* [PROBLEM STATEMENT]: In the records below, pick out all lines containing the word "slot".

Records excerpted from a collection
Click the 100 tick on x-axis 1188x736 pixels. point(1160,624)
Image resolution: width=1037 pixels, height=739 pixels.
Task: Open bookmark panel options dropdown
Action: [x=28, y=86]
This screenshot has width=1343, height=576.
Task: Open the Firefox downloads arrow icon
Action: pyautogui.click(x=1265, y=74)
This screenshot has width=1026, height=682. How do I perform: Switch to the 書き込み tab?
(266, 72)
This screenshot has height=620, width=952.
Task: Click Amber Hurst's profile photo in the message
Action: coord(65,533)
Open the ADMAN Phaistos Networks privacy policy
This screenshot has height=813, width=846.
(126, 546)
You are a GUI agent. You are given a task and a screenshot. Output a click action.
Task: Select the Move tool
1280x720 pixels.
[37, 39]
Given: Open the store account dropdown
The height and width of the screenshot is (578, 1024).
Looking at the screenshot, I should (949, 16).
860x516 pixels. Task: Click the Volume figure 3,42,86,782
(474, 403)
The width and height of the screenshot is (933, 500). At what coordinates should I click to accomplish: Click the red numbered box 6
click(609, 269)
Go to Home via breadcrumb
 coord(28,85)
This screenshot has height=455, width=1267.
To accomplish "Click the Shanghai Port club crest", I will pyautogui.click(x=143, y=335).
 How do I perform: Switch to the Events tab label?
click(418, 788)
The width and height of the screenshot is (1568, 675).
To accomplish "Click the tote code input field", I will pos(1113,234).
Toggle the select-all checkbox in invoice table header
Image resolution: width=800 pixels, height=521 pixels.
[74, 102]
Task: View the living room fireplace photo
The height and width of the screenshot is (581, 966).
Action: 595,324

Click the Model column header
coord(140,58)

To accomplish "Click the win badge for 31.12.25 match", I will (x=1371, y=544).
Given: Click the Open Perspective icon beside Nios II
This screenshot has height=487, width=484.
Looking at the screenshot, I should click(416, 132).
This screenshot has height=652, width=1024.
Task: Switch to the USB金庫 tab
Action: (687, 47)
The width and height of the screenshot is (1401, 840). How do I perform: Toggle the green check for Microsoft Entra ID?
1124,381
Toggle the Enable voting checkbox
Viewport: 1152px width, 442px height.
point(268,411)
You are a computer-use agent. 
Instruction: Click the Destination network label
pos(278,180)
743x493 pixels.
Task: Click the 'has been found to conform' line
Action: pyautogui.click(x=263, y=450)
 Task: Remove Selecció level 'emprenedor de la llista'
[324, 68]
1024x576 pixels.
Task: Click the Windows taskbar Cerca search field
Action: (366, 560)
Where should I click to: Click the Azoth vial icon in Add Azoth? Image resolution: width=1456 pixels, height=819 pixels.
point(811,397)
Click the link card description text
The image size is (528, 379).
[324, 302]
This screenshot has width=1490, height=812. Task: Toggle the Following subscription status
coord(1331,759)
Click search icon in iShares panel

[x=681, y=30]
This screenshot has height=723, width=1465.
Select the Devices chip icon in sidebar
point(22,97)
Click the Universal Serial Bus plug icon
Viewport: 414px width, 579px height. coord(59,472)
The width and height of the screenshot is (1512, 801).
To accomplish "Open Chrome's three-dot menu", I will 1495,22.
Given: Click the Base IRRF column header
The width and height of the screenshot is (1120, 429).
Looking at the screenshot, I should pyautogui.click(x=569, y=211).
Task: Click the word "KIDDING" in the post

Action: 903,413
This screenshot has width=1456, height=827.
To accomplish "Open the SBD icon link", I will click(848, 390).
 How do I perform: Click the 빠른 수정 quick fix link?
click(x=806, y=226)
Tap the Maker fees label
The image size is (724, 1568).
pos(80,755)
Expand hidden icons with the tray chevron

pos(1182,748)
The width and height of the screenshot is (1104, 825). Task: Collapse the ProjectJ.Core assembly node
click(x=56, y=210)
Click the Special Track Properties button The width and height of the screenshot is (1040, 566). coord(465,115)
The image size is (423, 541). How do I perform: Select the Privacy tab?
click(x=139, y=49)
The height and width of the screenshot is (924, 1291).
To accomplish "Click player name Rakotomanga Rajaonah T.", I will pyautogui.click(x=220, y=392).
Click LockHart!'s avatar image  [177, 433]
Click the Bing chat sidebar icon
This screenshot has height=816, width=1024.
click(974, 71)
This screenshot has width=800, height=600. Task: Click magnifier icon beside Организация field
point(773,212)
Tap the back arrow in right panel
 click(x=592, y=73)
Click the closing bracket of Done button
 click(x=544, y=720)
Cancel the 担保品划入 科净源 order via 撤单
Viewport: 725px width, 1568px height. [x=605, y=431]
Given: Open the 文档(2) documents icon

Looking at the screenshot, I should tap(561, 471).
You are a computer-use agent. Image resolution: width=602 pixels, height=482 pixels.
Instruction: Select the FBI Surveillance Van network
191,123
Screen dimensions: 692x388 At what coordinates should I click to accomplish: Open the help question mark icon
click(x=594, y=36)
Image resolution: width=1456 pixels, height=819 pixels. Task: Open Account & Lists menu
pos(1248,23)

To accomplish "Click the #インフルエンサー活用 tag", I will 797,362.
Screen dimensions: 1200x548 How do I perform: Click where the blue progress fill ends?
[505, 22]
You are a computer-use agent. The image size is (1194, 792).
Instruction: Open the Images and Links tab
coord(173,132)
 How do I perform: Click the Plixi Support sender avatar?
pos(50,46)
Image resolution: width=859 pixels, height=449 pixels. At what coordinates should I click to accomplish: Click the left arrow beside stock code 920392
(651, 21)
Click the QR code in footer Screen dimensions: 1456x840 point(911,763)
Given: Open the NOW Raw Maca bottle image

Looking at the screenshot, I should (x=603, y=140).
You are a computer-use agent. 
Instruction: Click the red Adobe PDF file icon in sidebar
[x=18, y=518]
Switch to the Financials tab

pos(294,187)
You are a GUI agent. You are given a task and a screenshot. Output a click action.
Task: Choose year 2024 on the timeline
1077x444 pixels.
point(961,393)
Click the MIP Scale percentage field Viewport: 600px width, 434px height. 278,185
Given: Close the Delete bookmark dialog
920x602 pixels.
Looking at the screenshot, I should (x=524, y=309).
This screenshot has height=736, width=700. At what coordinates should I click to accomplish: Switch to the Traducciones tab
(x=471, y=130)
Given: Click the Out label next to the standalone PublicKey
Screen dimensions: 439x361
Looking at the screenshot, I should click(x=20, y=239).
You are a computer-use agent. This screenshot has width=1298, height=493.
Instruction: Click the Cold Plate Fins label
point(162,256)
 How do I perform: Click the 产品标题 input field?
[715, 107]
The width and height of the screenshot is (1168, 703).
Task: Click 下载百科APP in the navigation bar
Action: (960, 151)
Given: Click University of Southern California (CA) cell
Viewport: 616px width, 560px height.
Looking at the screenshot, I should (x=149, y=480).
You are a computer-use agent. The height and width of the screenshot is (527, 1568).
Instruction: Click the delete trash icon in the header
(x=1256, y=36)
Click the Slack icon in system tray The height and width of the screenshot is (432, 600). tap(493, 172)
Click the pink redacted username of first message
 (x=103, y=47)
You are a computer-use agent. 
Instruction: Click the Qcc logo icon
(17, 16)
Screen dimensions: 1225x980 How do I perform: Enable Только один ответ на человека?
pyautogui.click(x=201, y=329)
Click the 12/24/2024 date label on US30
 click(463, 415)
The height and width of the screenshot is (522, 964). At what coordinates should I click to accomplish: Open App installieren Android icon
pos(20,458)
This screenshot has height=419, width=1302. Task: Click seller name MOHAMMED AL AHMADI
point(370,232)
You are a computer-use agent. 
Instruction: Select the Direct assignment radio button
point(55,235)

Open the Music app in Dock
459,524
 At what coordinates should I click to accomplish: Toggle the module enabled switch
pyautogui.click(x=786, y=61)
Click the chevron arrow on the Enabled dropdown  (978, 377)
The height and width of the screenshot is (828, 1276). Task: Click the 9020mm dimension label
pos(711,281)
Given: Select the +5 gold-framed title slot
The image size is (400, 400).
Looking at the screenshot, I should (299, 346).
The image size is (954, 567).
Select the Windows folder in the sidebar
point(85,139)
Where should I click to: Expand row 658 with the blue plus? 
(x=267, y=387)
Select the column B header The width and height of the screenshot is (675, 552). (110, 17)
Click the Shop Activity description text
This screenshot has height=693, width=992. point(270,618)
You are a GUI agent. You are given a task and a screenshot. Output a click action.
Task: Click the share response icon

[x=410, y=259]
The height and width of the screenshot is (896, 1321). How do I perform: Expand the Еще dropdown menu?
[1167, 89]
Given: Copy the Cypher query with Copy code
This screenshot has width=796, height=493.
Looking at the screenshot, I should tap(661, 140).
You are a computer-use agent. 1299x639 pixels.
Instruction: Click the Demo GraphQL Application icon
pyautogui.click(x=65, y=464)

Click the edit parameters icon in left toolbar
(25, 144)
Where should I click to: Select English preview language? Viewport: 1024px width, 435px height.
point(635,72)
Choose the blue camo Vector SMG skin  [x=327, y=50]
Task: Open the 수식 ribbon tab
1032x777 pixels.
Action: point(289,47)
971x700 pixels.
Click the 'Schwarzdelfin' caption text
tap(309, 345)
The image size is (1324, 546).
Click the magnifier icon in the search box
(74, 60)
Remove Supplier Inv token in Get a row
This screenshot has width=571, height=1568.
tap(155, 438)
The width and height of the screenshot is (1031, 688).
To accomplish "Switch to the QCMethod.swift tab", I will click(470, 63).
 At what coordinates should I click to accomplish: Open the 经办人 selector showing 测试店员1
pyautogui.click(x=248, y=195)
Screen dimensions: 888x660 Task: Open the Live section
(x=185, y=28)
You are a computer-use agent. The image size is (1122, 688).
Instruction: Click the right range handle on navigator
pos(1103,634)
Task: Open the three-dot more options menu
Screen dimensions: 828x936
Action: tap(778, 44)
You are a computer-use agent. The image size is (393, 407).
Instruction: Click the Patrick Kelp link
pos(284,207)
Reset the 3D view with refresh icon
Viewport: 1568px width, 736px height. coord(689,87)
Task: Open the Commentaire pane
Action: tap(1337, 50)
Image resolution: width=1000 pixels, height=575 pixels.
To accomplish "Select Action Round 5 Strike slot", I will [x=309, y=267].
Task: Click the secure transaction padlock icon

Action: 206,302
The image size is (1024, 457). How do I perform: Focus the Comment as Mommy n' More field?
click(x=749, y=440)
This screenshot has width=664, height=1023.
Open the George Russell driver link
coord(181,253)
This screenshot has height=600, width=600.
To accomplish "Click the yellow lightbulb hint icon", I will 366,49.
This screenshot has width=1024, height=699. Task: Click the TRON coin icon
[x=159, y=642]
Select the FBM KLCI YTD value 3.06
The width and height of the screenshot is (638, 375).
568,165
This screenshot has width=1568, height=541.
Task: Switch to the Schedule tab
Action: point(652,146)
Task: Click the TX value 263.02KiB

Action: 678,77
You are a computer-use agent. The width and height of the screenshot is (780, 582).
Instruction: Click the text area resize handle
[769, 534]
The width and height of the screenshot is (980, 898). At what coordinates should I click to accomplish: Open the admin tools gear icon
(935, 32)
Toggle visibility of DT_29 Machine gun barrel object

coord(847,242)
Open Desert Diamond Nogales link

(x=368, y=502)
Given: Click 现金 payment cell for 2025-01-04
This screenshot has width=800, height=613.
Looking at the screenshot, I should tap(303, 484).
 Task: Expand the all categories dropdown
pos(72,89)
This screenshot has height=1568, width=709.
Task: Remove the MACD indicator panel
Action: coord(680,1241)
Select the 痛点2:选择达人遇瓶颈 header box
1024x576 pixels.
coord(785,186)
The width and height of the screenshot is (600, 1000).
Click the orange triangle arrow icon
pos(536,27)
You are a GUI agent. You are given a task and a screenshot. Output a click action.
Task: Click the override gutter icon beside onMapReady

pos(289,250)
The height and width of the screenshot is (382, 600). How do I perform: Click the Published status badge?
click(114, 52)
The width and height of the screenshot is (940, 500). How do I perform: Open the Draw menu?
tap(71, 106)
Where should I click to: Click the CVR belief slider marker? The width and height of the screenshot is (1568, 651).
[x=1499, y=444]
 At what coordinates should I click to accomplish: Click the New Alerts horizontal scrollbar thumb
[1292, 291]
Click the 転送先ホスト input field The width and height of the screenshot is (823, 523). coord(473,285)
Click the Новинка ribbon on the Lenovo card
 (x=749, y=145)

* [SOLUTION TO THIS EXERCISE]:
Given: Select the +5 gold-framed title slot
To accomplish "Select Action Round 5 Strike slot", I will [x=309, y=267].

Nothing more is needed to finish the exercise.